KUTIPAN BERITA.
----------
MEDAN | Rahmadi, terdakwa dalam kasus narkotika, mengaku mendapat tekanan saat membuat video klarifikasi yang kini beredar luas di media sosial. Ia menyebut seorang perwira menengah kepolisian, Kompol Dedi Kurniawan (DK), sebagai sosok yang memaksanya untuk membuat pengakuan palsu. Video tersebut direkam sebanyak tiga kali di markas Polda Sumatera Utara dan satu kali di sebuah perumahan di kawasan Medan Johor.
“Dalam video itu saya disuruh mengakui keterlibatan Sopi, Pak Tomi, dan saudara Nunung. Naskah pengakuan itu sudah disiapkan oleh Kompol DK,” ujar Rahmadi seusai menjalani sidang lanjutan di Pengadilan Negeri Tanjungbalai, Selasa (14/10/2025).
----------
DAFTAR TUGAS.
1. Menurut kutipan berita tersebut, di pengadilan mana Rahmadi menjalani sidang lanjutan?
2. Daftarkan setiap baris data yang memuat kata "This".
Kutipan berita di atas dan baris data berikut merupakan bahan yang tidak saling berkaitan.

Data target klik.
----------
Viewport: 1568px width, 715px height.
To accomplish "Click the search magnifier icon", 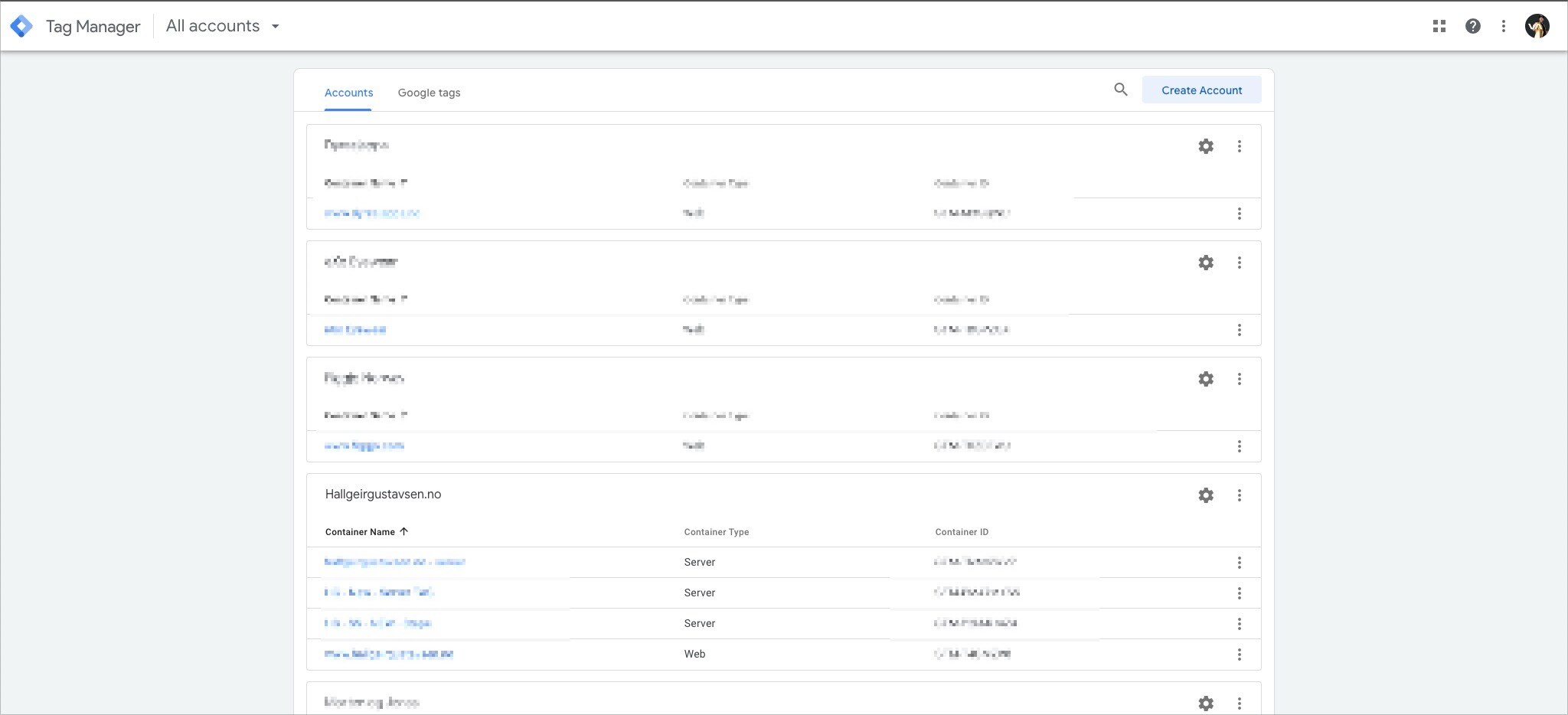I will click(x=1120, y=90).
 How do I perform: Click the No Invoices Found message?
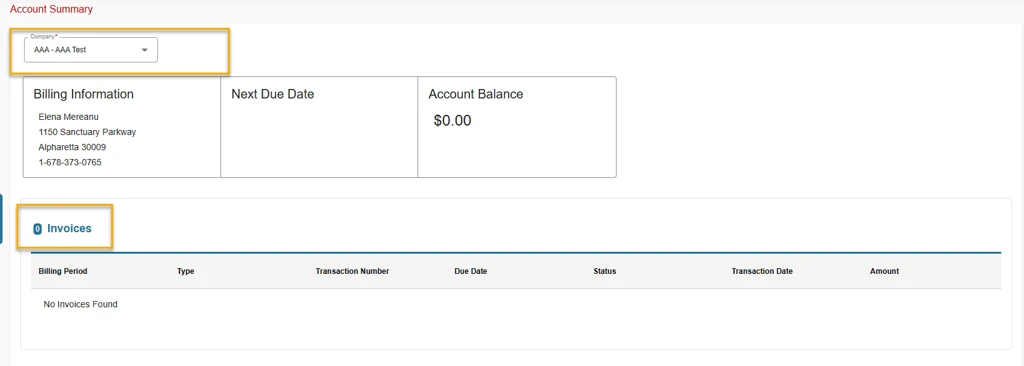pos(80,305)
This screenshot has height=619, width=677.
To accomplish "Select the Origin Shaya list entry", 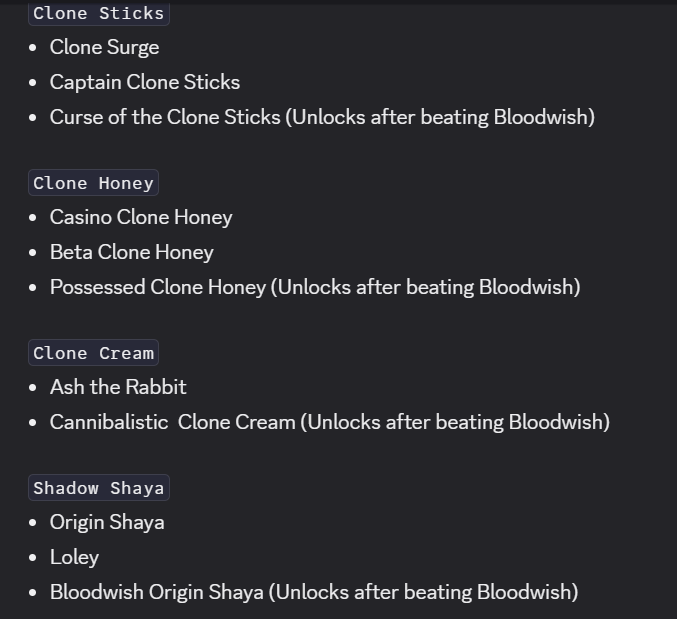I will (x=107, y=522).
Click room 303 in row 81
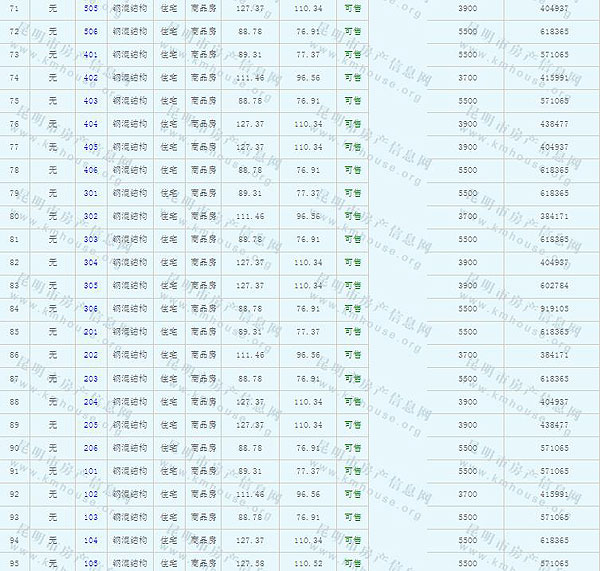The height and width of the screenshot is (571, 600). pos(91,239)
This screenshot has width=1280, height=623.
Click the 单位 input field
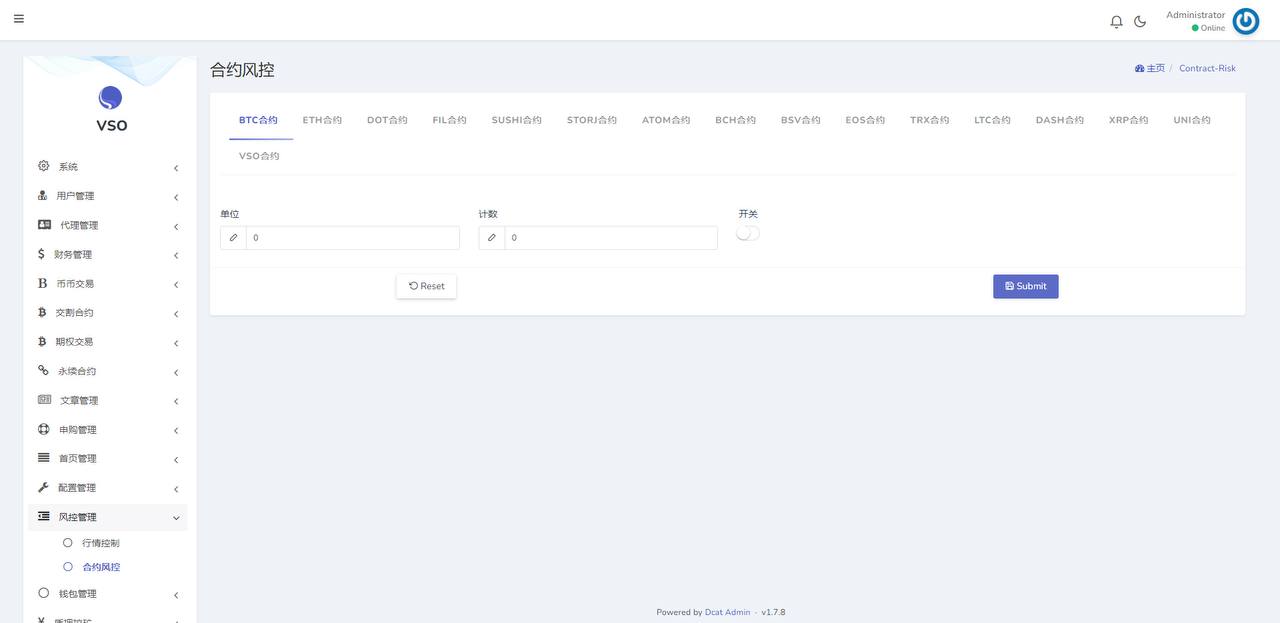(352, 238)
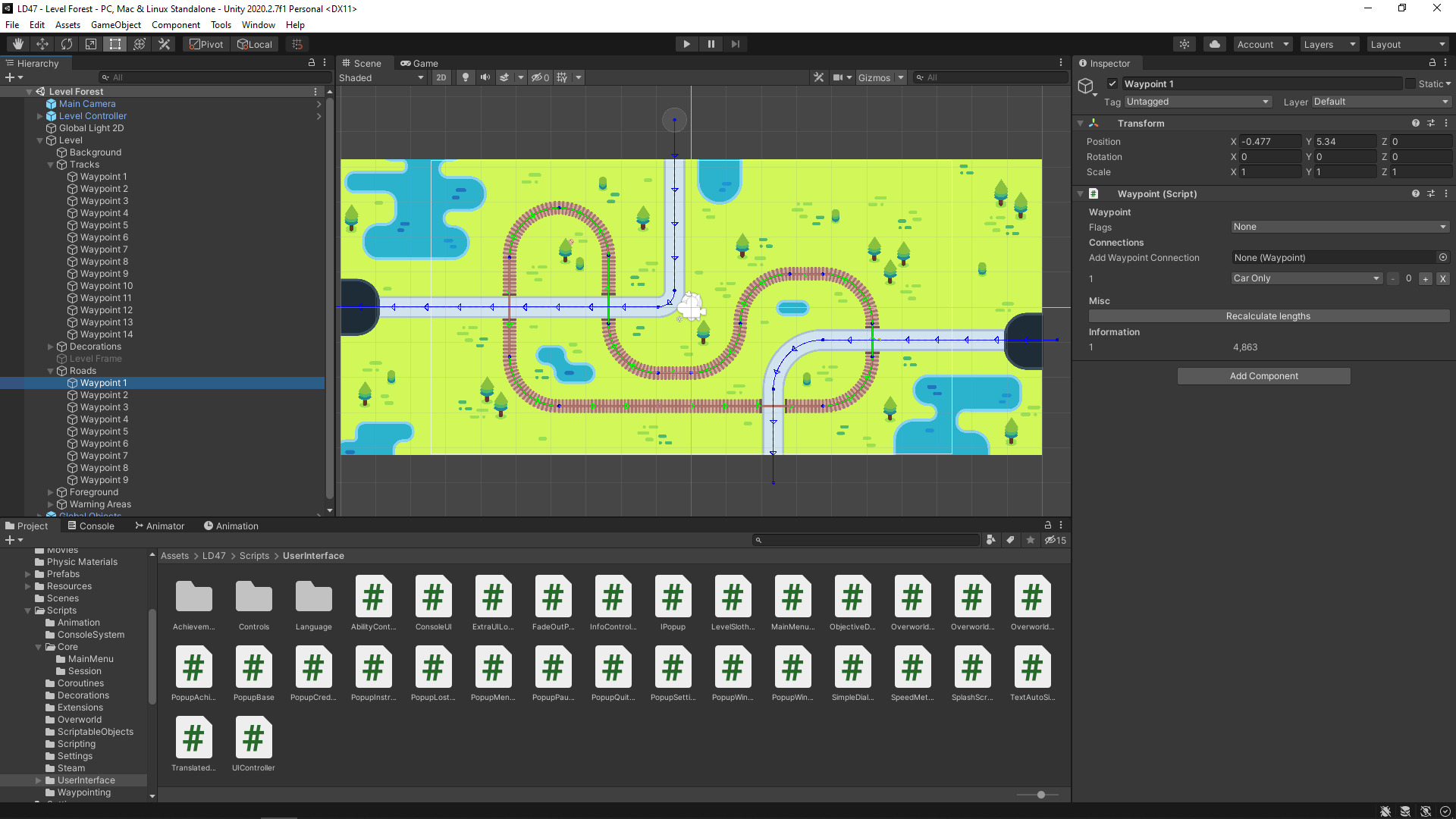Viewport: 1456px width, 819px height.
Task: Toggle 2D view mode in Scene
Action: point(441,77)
----------
JAWABAN AKHIR.
1. Di Pengadilan Negeri Tanjungbalai.

2.
This screenshot has height=619, width=677.
This screenshot has width=1280, height=623.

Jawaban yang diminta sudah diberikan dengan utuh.